→ WHAT YOU HAVE TO DO
Go to the line below containing "[Massendatenimport] (239, 259)" and print exactly from there through the line containing "关于本站 (159, 1281)", both included. Print nothing else.

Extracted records
━━━━━━

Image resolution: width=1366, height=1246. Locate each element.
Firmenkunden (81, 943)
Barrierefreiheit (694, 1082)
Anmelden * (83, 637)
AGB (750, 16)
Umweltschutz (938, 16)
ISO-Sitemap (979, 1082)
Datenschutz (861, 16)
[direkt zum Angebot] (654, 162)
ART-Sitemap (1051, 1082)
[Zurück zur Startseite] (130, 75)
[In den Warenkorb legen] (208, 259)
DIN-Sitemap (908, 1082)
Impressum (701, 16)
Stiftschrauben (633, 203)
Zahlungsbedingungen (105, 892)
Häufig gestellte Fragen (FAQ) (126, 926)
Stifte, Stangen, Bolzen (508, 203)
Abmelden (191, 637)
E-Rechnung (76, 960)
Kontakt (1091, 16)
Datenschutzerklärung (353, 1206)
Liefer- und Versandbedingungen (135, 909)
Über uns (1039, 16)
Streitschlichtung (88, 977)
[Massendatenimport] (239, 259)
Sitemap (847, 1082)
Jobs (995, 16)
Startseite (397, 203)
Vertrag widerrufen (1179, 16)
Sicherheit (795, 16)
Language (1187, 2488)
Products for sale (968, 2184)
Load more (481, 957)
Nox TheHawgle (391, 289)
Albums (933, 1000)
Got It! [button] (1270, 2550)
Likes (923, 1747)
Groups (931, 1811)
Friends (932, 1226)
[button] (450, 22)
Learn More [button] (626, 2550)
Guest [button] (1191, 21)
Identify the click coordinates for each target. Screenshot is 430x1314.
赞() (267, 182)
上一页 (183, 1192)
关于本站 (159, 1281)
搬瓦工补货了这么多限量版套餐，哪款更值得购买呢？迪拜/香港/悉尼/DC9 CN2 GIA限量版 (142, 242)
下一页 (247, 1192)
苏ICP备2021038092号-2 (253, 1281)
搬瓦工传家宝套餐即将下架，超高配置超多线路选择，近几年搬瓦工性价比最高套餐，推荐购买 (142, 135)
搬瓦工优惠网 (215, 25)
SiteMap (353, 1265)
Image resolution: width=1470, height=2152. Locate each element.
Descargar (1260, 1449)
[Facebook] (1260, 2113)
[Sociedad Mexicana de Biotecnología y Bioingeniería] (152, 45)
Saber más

━━━━━━

→ OUTPUT
[Massendatenimport] (239, 259)
Sitemap (847, 1082)
Jobs (995, 16)
Startseite (397, 203)
Vertrag widerrufen (1179, 16)
Sicherheit (795, 16)
Language (1187, 2488)
Products for sale (968, 2184)
Load more (481, 957)
Nox TheHawgle (391, 289)
Albums (933, 1000)
Got It! [button] (1270, 2550)
Likes (923, 1747)
Groups (931, 1811)
Friends (932, 1226)
[button] (450, 22)
Learn More [button] (626, 2550)
Guest [button] (1191, 21)
Identify the click coordinates for each target. Screenshot is 430x1314.
赞() (267, 182)
上一页 (183, 1192)
关于本站 (159, 1281)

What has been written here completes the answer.